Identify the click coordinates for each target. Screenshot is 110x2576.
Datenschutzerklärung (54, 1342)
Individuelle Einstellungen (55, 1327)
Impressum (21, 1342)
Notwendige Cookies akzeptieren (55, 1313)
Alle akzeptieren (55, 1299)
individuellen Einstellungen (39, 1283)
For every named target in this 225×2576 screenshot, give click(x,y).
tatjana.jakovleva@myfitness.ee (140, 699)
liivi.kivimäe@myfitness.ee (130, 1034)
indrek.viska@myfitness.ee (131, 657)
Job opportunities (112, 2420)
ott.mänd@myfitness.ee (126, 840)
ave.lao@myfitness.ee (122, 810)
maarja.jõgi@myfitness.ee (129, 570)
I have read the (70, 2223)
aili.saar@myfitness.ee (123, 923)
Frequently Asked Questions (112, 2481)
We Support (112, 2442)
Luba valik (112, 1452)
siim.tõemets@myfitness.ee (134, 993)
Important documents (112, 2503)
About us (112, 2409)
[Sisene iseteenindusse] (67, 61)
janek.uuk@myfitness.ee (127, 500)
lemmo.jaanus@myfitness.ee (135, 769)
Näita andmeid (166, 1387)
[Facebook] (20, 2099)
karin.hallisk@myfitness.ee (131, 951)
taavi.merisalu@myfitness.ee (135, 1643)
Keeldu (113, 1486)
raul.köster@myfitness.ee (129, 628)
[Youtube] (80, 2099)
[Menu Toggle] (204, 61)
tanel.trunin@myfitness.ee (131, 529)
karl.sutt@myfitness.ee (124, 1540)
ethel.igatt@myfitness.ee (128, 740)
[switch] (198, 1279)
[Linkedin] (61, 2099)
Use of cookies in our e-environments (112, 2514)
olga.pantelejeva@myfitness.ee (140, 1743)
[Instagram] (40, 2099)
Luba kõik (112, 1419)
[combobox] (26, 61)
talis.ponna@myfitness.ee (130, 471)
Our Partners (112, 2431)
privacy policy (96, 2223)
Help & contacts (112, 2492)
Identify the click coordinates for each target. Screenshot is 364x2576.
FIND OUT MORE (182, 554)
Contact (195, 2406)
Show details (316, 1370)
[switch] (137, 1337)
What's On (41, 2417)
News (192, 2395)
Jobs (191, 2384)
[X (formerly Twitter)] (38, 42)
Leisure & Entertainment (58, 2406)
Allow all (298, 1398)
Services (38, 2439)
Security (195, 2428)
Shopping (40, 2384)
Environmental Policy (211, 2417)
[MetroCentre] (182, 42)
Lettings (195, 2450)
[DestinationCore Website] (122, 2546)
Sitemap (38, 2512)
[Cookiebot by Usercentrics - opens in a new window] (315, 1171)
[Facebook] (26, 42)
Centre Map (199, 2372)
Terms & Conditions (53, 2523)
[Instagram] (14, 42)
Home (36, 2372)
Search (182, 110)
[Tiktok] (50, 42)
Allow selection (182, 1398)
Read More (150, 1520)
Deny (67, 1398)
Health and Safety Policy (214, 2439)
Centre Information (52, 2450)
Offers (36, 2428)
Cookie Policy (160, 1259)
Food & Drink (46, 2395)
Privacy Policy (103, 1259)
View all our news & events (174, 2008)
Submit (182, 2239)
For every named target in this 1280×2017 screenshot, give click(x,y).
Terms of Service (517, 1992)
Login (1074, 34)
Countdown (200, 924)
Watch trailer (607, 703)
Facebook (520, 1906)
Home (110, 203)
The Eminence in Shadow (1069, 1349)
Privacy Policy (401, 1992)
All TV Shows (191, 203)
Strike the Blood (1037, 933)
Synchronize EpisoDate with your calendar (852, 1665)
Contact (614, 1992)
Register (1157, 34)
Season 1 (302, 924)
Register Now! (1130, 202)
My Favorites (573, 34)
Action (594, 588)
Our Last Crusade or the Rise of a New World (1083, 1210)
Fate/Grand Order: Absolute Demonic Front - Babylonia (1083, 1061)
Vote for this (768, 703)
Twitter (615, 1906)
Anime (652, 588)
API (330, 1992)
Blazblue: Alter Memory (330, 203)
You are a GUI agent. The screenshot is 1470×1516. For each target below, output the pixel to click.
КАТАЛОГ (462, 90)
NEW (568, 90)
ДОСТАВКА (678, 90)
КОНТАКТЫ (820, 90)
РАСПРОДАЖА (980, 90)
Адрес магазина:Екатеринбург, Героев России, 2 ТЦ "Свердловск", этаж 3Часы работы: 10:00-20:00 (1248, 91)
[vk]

########################################

TASK STATEMENT
Scan the records above for the lines holding "Home (36, 2372)" and "Contact (614, 1992)". Transcribe those two and every line between them word for word, and no others.

TASK OUTPUT
Home (36, 2372)
Search (182, 110)
[Tiktok] (50, 42)
Allow selection (182, 1398)
Read More (150, 1520)
Deny (67, 1398)
Health and Safety Policy (214, 2439)
Centre Information (52, 2450)
Offers (36, 2428)
Cookie Policy (160, 1259)
Food & Drink (46, 2395)
Privacy Policy (103, 1259)
View all our news & events (174, 2008)
Submit (182, 2239)
For every named target in this 1280×2017 screenshot, give click(x,y).
Terms of Service (517, 1992)
Login (1074, 34)
Countdown (200, 924)
Watch trailer (607, 703)
Facebook (520, 1906)
Home (110, 203)
The Eminence in Shadow (1069, 1349)
Privacy Policy (401, 1992)
All TV Shows (191, 203)
Strike the Blood (1037, 933)
Synchronize EpisoDate with your calendar (852, 1665)
Contact (614, 1992)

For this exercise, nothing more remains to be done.